*** Text passage ***
Before the full force of the sun shined on campus and thousands of students rushed to their classes, the early risers got the chance to play with some four-legged friends.
Titanwell hosted its monthly Animal Therapy session yesterday at the Student Wellness patio. Animal Therapy gives students a new way to de-stress from the challenges they face at school.
“As students, we get so caught up in being focused on when the next paper is due — when our next exam is — but pet therapy allows us to really take in the moment, live in the moment and just pause,” said Angelika Sann, a social work graduate student.
After signing a liability form, everyone is welcome to spend time with the animals. In order to make the animals feel safe, groups are limited to 2-3 people at a time. Each animal has a handler with them at all times who is happy to answer any questions visitors may have about the animals.
Titanwell is focused on giving their students and faculty members the best resources they can for mental health, which includes picking the right animal therapy organization to team up with.
“Pet Partners and Animal Health Foundation have very high standards. They’re one of the few organizations that are allowed to be around children. So we figured Cal State Fullerton deserves the best,” said Gloria Flores, peer health educator at the wellness center.
Pet Partners is a nonprofit organization with more than 10,000 volunteers that offer animal-assisted therapy to diverse facilities such as hospitals and rehabilitation centers.
The Animal Health Foundation is a charity organization that works together with the California Veterinary Medical Association to improve the health and well-being of animals by supporting and promoting animal-related activities.
People wanting to become Pet Partner volunteers go through a screening process where the AHF assesses the interested applicants. The pet and pet-owner are viewed as a unified “team”; therefore, both must pass the screening process together. The test depends largely on the pet.
Jen McCormick, a therapy animal handler, registered her jet-black mini-rex rabbit, Moana, after being told that Moana would make a good therapy animal.
Before Moana helped the mental health of Titans, her partner saved her from a high-kill shelter. Moana had a mangled leg when Jenn adopted her, but she got help from SomeBunny Rabbit Rescue for an amputation.
“It’s very different from what dogs have to do. The dogs have to know how to sit, stay and leave it. The rabbits have to be calm. This is not normal for a rabbit. Rabbits, because they’re prey animals, they don’t like to be touched or picked up,” McCormick said.
*** End of Text passage ***
# [To do]
Continue the article on Titanwell's monthly Animal Therapy session, beginning immediately after McCormick's remark that rabbits "don't like to be touched or picked up."
*** Listed records ***
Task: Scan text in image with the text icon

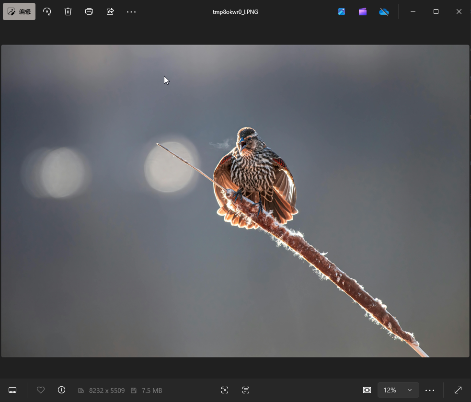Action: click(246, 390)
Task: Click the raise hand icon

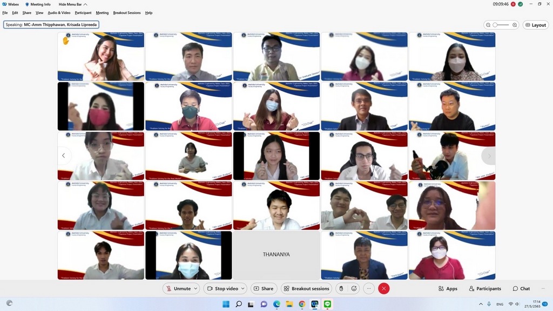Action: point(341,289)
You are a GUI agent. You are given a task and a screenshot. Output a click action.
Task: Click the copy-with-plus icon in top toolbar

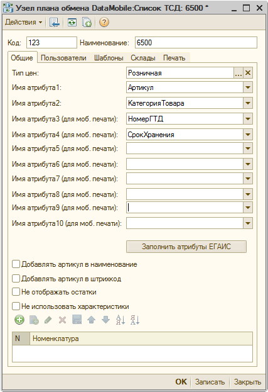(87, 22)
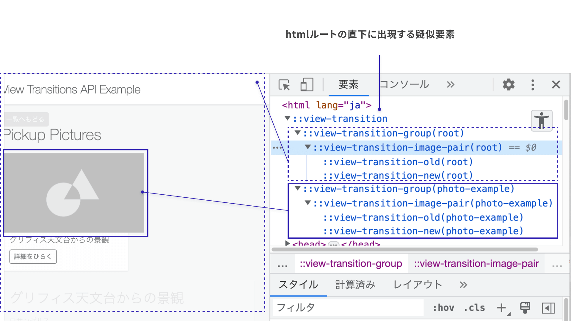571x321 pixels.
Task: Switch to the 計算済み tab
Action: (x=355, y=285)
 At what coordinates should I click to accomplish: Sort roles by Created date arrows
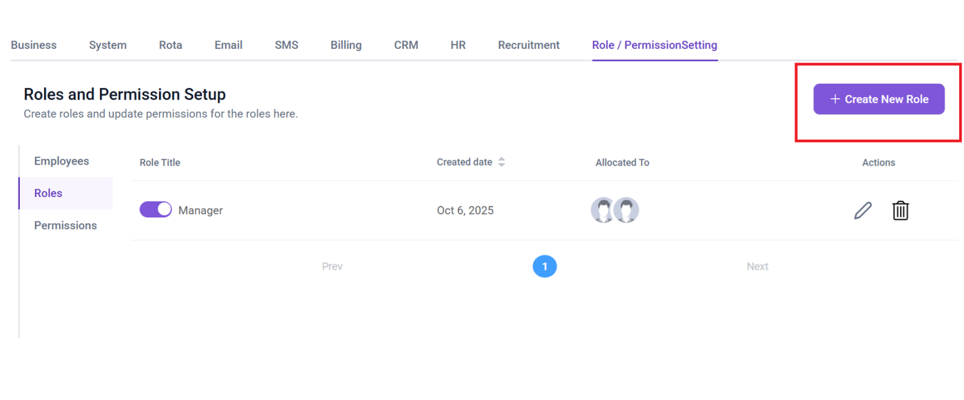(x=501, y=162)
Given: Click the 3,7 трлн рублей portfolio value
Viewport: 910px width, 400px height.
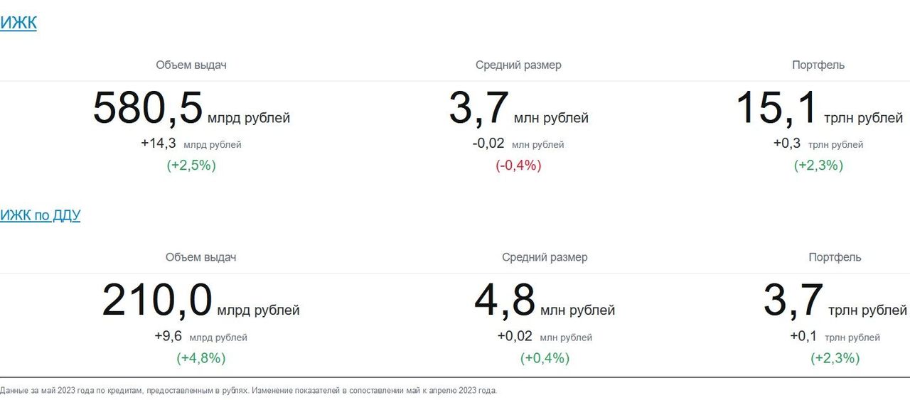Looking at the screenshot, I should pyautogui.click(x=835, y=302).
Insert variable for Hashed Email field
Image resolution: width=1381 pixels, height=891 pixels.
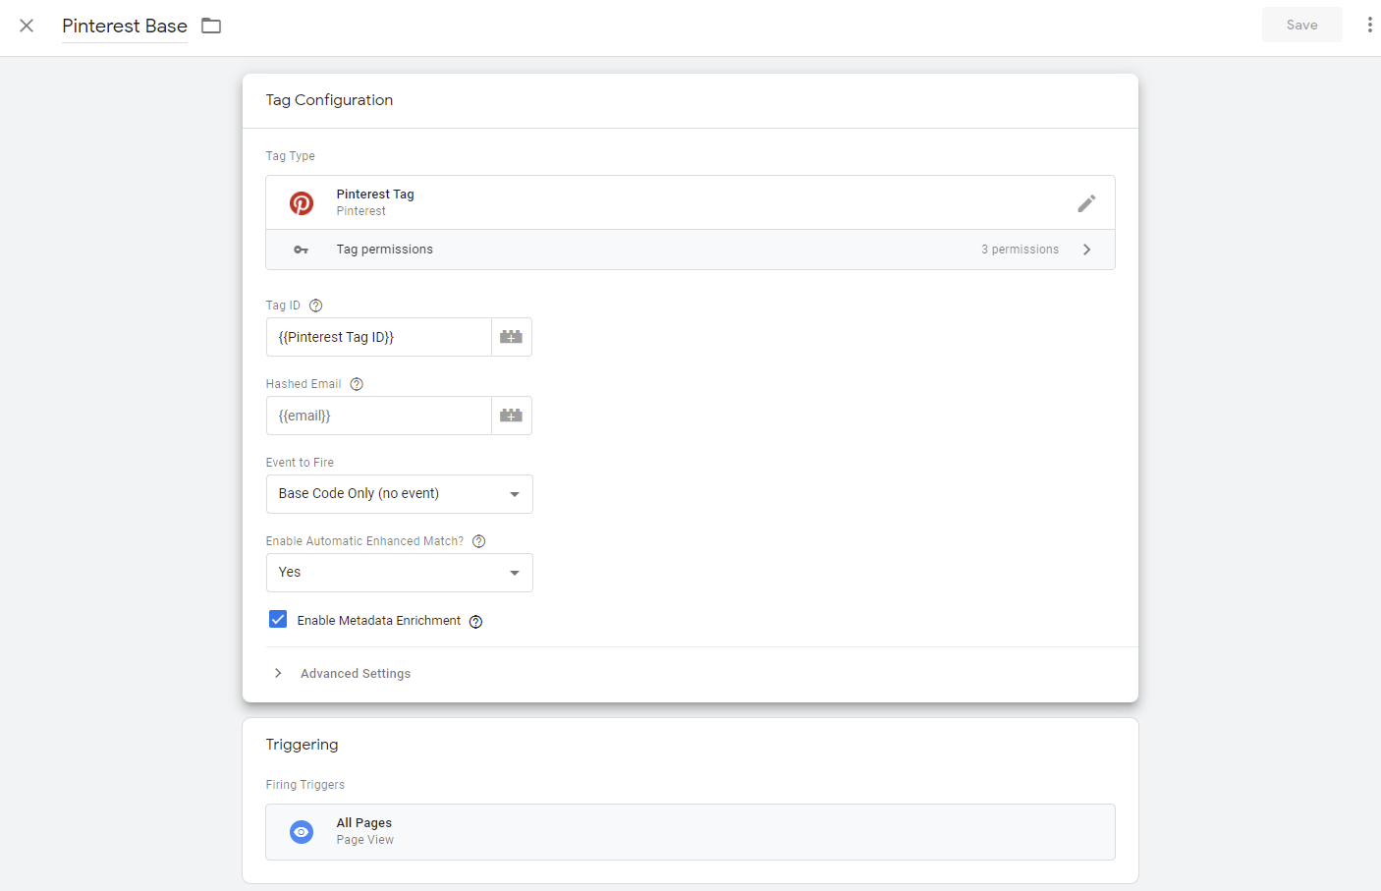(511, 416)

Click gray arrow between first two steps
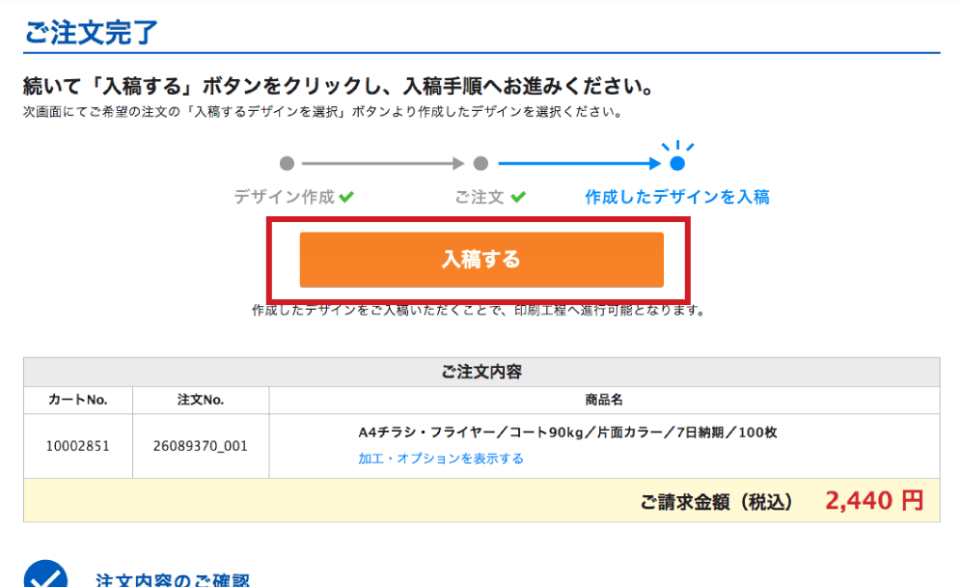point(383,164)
*** End of Listed records ***
# [Result for this exercise]
The prey mentality makes rabbits unlikely therapy animals; however, Moana is one of 150 registered rabbits with Pet Partners. Her velvet-soft fur and big, entrancing eyes made her a big hit with students.
The student wellness center introduced animal therapy between 2015 and 2016. The positive reactions from students have motivated the center to provide more animals.
“We like the simplicity of it, so we try to keep it that way but decided to bring more animals because more people were coming,” Flores said.
Student Wellness workers look forward to seeing the students’ reactions with the therapy animals.
“First, [the students] come in and they come out and the reaction to all the animals is really rewarding,” said Sabrina Gonzalez, a peer health educator.
All forms of mental health care are equally important. Even if some methods like animal therapy seem small in comparison to more formal ones, like one-on-one therapy, every step counts.
According to CRC Health, some of the benefits from animal-assisted therapy can include a decrease in feelings of anxiety, loneliness and grief. It can also improve focus and attention, as well as offer an alternative to those who are resistant to other forms of treatment.
“Things like this are very important for us to have access to. I feel like people don’t realize that even just petting animals is very therapeutic,” said Sarah Stahl, a social work graduate student.
Almost 40% of college students struggle with mental health issues; therefore, they can benefit the most from something as simple as petting animals.